When news of Lowe's murderous activities reached Sydney in early August [1826], Governor Ralph Darling immediately ordered an inquiry and recalled Lowe. Despite the obstruction of Hunter Valley magistrates and of settlers who approved of Lowe's behaviour, Darling eventually collected sufficient evidence to put the mounted police officer on trial the following year. [4] It is important to note that Darling did not put Lowe on trial for shooting Aborigines without the legal sanction of a magistrate or martial law. He put Lowe on trial because, by shooting a prisoner, he had committed what would now be termed a 'war crime'. Earl Bathurst had told Darling when he began his term as governor that if Aborigines attacked British settlements he should 'oppose force by force', and to repel such Aggressions in the same manner, as if they proceeded from subjects of an accredited State'. This is the closest the British government ever came to accepting the reality that the Aborigines were not misbehaving British subjects, but were sovereign peoples defending their lands in war. Though Saxe Bannister, the New South Wales attorney-general, told him that Bathurst's advice was 'illegal', Darling followed it and viewed the fighting on the Hunter as warfare that did not need to be legalised by the declaration of martial law. Darling's comment that 'prompt measures in dealing with such people may be the most efficacious' implies approval of the use of some terror tactics in frontier warfare. However, Darling stated that 'it is impossible to subscribe to the massacre of prisoners in cold blood as a measure of justifiable policy', and this is the reason he pursued the case against Lowe. [5]

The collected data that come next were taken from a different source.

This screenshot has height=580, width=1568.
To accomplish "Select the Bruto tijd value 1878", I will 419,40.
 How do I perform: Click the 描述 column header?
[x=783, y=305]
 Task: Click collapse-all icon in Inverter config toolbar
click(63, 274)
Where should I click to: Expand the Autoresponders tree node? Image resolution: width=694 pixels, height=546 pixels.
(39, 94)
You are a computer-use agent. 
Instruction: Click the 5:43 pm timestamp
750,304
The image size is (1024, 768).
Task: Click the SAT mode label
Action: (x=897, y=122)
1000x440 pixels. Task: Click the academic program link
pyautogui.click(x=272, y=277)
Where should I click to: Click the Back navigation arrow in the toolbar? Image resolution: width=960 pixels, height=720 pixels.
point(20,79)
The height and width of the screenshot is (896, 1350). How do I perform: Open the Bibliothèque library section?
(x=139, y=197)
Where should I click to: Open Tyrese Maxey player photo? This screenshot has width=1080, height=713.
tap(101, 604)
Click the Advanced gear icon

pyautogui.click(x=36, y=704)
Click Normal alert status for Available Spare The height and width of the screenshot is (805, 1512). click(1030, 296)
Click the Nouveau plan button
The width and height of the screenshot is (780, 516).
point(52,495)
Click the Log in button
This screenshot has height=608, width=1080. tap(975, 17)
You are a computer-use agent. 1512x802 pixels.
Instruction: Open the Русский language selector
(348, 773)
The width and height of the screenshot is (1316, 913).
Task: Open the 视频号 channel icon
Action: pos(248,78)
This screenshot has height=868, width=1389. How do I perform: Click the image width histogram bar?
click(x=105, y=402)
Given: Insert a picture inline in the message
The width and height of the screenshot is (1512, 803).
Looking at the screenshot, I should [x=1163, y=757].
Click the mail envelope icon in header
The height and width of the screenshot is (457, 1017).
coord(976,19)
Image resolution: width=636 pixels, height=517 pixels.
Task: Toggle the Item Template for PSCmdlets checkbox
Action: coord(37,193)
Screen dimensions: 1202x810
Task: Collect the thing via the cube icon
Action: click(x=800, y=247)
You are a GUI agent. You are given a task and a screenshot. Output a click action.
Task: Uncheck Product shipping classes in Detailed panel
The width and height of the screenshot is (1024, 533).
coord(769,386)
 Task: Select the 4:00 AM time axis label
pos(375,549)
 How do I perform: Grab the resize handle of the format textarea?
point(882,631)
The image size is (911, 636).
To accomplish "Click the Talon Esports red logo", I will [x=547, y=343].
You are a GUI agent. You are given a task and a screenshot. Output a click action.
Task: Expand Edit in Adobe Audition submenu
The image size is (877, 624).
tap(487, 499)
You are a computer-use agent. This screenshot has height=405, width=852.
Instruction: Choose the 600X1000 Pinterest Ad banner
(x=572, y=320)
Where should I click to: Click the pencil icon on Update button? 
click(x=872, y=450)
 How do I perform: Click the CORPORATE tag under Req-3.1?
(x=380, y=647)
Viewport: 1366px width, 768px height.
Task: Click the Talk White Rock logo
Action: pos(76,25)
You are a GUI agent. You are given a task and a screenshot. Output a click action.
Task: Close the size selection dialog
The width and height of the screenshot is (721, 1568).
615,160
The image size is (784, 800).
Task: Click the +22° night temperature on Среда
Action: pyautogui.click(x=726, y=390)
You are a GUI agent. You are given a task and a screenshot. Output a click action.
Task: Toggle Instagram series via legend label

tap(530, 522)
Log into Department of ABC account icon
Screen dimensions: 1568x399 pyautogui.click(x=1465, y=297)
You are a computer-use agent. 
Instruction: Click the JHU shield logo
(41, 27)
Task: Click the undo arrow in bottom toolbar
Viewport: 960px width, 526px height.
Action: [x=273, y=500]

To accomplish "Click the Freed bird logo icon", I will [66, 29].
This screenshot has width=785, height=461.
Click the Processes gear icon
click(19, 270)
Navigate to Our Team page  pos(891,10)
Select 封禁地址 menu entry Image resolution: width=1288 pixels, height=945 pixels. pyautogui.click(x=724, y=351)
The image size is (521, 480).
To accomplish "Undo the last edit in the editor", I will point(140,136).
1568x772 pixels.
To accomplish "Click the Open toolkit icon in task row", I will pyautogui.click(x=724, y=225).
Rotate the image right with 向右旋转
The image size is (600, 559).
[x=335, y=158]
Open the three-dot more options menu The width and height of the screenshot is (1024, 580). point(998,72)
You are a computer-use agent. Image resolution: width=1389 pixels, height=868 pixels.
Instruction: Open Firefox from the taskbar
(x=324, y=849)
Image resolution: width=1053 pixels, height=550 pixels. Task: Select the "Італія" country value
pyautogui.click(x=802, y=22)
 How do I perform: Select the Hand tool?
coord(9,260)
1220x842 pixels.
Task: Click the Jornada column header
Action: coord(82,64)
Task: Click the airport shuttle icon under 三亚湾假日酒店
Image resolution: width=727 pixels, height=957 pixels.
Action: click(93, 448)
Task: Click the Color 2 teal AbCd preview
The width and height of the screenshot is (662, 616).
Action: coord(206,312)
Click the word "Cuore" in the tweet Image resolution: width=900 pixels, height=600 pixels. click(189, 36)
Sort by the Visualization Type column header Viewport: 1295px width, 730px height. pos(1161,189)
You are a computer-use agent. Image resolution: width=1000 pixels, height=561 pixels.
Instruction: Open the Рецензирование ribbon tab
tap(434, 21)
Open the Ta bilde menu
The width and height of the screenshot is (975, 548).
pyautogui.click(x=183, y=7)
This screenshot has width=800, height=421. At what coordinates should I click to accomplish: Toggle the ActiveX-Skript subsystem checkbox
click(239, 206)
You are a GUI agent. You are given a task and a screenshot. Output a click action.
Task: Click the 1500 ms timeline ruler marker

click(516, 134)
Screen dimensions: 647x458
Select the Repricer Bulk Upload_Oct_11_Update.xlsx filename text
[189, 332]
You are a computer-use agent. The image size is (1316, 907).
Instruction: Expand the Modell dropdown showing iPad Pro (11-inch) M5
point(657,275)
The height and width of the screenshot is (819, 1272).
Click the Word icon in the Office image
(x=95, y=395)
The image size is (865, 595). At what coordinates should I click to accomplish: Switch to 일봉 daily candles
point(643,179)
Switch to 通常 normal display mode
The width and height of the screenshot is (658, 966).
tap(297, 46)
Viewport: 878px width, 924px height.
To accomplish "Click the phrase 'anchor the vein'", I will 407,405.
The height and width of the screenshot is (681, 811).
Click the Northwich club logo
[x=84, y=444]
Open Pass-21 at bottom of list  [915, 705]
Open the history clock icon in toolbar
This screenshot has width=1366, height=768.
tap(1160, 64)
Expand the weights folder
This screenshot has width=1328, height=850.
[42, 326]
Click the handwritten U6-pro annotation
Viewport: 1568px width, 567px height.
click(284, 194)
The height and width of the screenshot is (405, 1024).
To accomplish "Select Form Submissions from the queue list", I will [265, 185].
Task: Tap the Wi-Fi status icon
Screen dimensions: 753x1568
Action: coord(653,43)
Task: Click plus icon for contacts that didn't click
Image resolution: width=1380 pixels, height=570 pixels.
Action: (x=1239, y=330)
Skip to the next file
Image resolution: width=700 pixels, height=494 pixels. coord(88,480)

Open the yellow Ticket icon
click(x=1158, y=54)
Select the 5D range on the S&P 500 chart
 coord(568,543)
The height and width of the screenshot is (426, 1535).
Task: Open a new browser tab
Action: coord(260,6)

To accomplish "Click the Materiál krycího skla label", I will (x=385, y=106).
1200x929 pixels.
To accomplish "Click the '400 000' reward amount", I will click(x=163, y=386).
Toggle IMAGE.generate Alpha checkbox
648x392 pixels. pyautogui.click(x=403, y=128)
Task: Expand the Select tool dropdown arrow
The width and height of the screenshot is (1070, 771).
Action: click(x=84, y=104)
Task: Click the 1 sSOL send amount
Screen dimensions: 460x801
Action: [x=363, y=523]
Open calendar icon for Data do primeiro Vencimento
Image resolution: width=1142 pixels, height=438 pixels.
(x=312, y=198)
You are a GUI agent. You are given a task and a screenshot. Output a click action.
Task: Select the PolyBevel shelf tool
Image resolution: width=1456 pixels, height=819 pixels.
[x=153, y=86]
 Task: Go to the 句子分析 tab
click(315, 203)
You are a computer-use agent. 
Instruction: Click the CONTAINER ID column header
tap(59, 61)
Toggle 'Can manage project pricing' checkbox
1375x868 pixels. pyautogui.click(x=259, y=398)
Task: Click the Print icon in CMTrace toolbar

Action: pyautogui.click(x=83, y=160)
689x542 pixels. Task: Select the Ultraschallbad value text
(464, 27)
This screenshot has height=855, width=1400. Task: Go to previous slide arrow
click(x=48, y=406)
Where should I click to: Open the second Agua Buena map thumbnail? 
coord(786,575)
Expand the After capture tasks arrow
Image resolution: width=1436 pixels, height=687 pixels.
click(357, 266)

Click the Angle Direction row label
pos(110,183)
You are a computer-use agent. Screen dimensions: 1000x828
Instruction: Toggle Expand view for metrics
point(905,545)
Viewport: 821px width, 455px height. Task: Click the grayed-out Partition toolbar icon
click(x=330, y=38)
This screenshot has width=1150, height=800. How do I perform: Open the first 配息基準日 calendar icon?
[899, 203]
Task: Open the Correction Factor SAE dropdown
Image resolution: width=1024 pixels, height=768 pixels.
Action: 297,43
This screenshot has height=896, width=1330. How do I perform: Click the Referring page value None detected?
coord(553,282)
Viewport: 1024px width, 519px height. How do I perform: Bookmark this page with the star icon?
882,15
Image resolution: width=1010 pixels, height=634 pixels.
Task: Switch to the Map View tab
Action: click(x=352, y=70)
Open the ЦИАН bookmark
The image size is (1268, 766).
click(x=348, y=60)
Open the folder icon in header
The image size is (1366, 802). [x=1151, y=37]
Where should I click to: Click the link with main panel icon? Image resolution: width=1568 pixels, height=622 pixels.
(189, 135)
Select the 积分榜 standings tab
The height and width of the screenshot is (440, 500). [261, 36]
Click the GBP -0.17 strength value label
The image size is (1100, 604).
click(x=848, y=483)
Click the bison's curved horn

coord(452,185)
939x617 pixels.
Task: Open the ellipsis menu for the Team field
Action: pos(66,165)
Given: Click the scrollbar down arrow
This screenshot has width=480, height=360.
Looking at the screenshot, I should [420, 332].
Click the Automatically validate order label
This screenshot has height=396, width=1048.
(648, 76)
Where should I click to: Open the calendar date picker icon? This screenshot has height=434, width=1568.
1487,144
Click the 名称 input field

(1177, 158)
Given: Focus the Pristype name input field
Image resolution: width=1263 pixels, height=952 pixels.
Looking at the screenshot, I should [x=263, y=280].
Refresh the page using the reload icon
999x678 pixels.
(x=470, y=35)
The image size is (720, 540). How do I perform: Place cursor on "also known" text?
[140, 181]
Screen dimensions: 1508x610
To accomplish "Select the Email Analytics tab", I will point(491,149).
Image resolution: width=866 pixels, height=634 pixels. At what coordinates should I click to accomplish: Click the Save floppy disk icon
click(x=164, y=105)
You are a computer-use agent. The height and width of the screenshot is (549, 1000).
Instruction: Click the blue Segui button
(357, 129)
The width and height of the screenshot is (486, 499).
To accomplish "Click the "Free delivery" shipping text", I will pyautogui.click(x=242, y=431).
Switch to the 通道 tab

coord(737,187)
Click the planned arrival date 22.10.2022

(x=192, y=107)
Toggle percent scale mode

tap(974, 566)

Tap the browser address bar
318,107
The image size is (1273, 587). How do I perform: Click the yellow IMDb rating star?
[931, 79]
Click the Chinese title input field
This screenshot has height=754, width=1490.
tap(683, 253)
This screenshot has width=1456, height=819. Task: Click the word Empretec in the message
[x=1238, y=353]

  1. Letters – Condamine to Allman, 21 June 1826, Allman to Condamine, 27 June 1826, HRA, XII: 620, 621; Australian, 24 June 1826; Sydney Gazette, 21 May 1827.

  2. Letter – Scott & MacLeod to MacLeay, 3 October 1826, HRA, XII: 611; Australian, 26 August 1826; Harold E Seleskey, 'Colonial America', in Howard, Andreopolous, & Shulman (eds), Laws of War, p. 61.

  3. Australian, 28 June 1826.

  4. Australian, 5 & 26 August 1826; letters – Darling to Bathurst, 6 October 1826, Darling to Robert Hay, British Colonial Under-Secretary, 23 March 1827, HRA, XII: 623, XIII: 179; Wood, Dawn in the Valley, p. 131.

  5. Letters – Bathurst to Darling, 14 July 1825, Saxe Bannister, NSW Attorney-General, to Darling, 5 September 1826, Darling to Bathurst, 6 October 1826, HRA, XII: 21, 578, 609, 623; evidence - Bannister, 14 March 1837, British Parliamentary Papers Anthropology Aborigines, 3 vols, Irish University Press, Shannon, Ireland, 1968-69, 2:21.

Acknowledgment:  John Connor, The Australian Frontier Wars, pp. 64-65, 139 n.27, n.28, n.29, n.30, n.31.